This relentless focus on productivity may not be uniquely American. Max Weber’s The Protestant Ethic and the Spirit of Capitalism suggests the protestant belief in the connection between good works salvation helped develop a capitalist economy in that it provided an ideological justification for profit-seeking ends. This attitude remains pervasive even in a rapidly secularizing culture. While Northern Europe and the United States share in this protestant heritage, the belief in the importance of productivity seems to have an even stronger hold in the US than in the old world[2].
The US Doesn’t Have Sufficient Public Spaces
For as much as Americans may have an unhealthy attitude about the nature of productivity, the lack of time spent doing nothing in public is equally the result of lack of space designed for such a purpose.
I’m sure one of the many Washington residents who receives this will produce additional examples, but in 8 years of living in DC, I can only produce a small handful of ostensibly non-park spaces in the areas I frequented where people regularly congregate outside. Dupont Circle (which, with a fountain, some bushes, and a bit of grass, actually is almost a park space); the Mall (which, really, is a park space), Logan Circle (which shares many of the same elements as Dupont Circle), and a group of Hispanic men who regularly hang out on the sidewalk along Mt. Pleasant Boulevard.

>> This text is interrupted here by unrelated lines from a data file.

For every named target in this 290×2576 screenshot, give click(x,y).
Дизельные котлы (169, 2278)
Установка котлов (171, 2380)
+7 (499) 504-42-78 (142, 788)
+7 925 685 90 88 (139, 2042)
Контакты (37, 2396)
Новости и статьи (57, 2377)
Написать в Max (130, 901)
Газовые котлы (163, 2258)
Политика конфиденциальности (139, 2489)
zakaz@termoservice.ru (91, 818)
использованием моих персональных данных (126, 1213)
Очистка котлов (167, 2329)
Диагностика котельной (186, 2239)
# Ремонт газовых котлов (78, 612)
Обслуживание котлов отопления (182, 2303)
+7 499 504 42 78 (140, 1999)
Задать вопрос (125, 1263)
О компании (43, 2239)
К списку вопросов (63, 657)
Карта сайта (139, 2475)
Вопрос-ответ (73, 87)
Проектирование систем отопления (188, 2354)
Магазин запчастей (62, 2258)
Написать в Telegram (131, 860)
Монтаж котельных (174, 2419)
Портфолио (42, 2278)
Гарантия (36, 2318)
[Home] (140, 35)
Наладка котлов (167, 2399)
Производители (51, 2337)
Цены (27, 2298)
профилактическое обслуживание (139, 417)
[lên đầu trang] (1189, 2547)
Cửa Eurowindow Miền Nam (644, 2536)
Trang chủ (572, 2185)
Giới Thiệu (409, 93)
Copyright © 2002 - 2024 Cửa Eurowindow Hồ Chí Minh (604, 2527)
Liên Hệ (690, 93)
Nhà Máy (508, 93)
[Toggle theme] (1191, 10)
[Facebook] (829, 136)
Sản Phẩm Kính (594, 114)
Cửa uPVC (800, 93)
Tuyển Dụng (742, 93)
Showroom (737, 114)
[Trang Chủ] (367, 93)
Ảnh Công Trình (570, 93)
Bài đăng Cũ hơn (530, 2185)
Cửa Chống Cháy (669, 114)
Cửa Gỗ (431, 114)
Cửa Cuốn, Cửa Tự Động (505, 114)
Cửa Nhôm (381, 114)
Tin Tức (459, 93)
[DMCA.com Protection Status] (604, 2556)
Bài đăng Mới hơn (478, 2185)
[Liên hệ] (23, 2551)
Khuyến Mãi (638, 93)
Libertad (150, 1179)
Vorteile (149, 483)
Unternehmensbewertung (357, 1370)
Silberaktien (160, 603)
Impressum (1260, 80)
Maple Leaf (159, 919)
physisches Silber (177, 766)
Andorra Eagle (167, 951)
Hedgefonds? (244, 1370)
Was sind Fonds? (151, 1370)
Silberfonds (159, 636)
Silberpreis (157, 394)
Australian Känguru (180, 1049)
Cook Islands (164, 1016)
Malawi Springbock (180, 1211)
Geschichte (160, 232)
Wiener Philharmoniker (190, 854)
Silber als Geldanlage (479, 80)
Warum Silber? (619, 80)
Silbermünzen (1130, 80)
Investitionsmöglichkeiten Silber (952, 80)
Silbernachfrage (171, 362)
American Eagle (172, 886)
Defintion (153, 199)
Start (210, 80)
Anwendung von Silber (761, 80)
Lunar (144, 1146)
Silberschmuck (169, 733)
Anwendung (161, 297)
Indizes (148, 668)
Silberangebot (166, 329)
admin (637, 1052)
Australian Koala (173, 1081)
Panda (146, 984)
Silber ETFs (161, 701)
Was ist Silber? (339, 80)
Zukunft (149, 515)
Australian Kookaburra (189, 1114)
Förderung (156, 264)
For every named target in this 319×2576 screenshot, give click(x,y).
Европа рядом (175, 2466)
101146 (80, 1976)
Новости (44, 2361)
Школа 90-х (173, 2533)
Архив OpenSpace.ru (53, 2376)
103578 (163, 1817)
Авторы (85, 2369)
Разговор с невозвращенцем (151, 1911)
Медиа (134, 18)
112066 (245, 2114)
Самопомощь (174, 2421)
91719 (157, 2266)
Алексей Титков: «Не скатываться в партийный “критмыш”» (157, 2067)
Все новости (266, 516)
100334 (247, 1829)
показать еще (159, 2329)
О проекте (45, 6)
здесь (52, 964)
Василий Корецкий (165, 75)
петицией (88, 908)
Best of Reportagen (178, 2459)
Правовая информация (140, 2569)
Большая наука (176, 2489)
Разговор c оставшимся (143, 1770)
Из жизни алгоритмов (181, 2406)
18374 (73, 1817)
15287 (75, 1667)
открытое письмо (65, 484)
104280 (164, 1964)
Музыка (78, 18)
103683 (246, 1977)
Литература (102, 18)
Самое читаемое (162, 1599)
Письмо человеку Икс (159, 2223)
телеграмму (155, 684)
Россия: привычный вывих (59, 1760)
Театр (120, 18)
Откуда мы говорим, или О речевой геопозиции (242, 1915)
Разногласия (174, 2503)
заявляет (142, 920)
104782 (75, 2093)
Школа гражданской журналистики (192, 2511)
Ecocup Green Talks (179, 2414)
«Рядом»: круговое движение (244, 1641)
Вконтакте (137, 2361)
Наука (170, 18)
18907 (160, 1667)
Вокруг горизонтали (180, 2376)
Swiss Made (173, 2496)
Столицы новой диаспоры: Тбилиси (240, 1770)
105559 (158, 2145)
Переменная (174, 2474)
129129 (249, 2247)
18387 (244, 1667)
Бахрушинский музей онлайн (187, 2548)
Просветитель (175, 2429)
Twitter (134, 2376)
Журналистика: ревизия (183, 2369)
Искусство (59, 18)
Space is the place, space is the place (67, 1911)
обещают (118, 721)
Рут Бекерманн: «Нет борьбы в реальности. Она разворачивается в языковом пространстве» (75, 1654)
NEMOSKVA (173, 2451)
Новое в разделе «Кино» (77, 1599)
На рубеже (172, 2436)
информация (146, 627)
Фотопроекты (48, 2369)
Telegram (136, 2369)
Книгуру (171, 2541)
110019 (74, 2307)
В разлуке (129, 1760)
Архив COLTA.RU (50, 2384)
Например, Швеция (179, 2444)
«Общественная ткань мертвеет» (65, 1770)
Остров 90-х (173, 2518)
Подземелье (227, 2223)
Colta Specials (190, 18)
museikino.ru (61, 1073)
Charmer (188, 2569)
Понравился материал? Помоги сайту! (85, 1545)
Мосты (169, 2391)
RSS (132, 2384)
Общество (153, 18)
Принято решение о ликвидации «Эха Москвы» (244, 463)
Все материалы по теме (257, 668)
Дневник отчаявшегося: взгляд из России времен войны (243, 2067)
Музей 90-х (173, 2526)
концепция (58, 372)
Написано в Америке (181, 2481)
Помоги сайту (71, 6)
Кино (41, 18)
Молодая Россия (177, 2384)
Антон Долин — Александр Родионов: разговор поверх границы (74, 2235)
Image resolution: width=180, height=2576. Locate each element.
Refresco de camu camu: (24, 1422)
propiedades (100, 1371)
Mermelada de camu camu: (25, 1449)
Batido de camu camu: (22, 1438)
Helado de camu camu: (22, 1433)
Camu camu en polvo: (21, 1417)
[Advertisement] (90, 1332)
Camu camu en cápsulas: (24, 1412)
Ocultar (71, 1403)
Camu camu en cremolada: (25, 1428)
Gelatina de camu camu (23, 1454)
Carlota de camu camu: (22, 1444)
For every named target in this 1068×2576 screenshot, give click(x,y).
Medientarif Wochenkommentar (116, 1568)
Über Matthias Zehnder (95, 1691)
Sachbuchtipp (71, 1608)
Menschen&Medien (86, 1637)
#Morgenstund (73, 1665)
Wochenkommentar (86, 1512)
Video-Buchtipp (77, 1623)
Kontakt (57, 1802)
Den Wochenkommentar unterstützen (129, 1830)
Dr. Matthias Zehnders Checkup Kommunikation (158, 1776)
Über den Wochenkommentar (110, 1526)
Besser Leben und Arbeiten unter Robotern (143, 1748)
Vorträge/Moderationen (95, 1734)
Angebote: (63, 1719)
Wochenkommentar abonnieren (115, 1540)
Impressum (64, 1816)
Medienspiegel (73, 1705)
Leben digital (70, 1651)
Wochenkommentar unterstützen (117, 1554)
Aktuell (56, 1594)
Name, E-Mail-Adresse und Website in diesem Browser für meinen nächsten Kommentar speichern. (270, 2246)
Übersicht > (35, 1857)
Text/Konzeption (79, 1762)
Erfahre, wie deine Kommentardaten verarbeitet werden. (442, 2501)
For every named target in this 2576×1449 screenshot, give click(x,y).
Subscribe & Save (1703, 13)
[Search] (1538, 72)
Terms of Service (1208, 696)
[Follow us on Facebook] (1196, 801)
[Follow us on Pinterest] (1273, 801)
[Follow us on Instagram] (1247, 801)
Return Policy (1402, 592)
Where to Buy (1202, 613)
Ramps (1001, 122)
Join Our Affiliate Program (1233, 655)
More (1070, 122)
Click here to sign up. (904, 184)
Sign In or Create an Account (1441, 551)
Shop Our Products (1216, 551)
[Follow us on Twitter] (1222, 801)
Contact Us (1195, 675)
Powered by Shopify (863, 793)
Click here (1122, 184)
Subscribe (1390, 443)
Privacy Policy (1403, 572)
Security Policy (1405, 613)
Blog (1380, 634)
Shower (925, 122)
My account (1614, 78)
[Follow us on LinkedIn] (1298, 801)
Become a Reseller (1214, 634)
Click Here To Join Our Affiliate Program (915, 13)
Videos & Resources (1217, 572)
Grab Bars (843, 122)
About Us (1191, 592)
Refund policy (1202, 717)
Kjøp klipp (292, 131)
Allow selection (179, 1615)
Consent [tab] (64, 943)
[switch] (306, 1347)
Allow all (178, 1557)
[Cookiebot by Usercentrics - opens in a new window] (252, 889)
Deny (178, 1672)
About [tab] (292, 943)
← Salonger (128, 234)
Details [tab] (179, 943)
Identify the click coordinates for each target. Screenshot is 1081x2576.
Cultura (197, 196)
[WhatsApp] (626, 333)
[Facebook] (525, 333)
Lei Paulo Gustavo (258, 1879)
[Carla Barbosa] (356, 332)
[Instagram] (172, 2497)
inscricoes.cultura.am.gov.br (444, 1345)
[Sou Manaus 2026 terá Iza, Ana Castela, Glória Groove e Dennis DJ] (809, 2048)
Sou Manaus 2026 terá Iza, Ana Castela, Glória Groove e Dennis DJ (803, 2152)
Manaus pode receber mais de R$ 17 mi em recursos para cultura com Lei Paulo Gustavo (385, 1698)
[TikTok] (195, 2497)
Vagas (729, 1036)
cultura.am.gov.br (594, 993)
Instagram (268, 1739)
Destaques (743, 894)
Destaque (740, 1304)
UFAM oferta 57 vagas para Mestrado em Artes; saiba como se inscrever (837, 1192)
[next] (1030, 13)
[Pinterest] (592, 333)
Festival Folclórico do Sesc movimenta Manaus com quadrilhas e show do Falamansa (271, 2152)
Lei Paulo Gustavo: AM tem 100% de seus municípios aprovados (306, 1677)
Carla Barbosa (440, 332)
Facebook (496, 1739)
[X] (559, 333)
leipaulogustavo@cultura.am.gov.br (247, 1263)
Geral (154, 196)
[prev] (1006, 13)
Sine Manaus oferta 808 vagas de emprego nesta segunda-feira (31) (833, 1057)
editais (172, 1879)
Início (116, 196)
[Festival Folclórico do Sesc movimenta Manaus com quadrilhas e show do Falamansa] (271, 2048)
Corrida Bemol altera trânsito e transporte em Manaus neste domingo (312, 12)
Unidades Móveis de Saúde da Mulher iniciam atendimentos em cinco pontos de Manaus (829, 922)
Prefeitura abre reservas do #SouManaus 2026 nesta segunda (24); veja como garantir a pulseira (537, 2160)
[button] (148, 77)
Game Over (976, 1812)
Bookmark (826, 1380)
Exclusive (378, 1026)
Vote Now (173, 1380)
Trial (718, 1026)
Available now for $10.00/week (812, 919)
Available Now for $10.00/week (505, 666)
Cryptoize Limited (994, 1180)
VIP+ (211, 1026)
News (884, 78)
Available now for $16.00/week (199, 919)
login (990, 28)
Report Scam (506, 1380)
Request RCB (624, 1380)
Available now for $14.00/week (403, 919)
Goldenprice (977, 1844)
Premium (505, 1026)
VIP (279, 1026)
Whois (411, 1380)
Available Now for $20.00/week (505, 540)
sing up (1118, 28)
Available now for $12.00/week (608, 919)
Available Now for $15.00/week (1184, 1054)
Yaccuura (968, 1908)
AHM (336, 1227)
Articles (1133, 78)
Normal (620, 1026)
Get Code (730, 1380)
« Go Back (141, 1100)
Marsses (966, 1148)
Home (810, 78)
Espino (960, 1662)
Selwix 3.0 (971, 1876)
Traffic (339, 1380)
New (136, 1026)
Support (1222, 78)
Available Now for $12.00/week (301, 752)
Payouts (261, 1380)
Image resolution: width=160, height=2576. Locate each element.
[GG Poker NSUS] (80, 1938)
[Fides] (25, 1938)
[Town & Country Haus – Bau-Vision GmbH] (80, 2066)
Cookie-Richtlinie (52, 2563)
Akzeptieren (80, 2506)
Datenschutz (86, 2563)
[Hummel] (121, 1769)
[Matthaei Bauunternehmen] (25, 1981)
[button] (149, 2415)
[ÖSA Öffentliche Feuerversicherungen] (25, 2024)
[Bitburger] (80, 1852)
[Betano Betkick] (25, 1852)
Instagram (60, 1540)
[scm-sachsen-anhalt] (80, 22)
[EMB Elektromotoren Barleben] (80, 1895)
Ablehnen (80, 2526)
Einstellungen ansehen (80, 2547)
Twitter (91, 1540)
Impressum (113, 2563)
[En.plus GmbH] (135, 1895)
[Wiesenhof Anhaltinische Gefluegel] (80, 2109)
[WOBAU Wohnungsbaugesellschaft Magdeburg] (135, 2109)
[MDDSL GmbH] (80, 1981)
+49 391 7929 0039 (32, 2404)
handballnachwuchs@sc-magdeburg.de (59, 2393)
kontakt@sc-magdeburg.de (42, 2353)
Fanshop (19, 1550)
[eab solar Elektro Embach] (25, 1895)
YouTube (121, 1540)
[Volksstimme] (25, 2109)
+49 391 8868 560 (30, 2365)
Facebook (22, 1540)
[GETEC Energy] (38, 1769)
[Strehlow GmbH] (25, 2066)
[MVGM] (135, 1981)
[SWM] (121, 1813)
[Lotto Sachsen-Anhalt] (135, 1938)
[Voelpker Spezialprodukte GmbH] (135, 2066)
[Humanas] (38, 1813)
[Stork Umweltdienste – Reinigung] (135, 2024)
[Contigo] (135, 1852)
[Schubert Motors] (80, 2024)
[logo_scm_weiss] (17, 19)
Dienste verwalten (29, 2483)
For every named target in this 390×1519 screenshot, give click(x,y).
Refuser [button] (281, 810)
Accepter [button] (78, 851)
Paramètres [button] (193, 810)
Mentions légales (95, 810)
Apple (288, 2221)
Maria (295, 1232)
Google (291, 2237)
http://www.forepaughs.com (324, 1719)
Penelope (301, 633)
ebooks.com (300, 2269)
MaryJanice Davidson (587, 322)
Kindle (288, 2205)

There is no public place I can think of in Woodley Park, Cleveland Park, Van Ness, or Mt. Pleasant that was designed for and conducive to simply being outside, and the only such place in Adams Morgan[3] (the plaza at the intersection of 18th Street and Columbia Road) is the subject of an ongoing political fight over its conversion into condos (more on that below).
Plazas, Piazze, Plätze, Places
In contrast to the US, Europe also has an abundance of public areas where people regularly gather. It’s notable that there is not even a universally understood English version of the Spanish ‘plaza’, Italian ‘piazza’, French ‘place’, and German ‘platz’. ‘Place,’ which is an English word, would hardly be understood as ‘plaza’ absent significant context and explanation. ‘Square’ is rendered only semi-accurate by the constraints of its precise geometric derivation (hence the use of ‘circle’ in DC).
The plätze (plural of platz) in Vienna, no different to the plazas in Spain I know well from my time in Málaga, or, I am sure, the piazze we are soon to enjoy in Italy, are hubs of urban life. They are among the most conspicuous differences from American life and culture, for they are both lined with cafes, yet still contain ample space for those simply going for a non-calorie-burning-focused walk.
In the small platz from which this post is being written, the cafes have been largely full on this sunny, 70-degree day, but not so full that people struggled to find room. But there are still many benches, which have been inhabited by people young and old, foreign and native, eating and drinking or just sitting and talking. There are old friends running into each other and strangers helping each other find their way.
The platz is symbolic of the way Europeans are comfortable doing nothing in public. We have been sitting in this café, unrushed, for two hours. There is no hurry, no eagerness to turn the table over, simply an acceptance that sometimes people to simply sit in the platz, sipping a wine or a spritz (or tea and coffee in our case), and enjoying the slow pace of life and the beautiful weather.
Americans Want Plazas
The American public is desperate for such spaces. That small plaza I mentioned before at the top of Adams Morgan in DC… it’s a terrible excuse for public space. There are no plants. It’s dirty. It’s covered in graffiti. It’s in a narrow wedge of a busy intersection. It has virtually no redeeming features except for the fact that it is public space in a spot where people want to gather. And so it is always busy.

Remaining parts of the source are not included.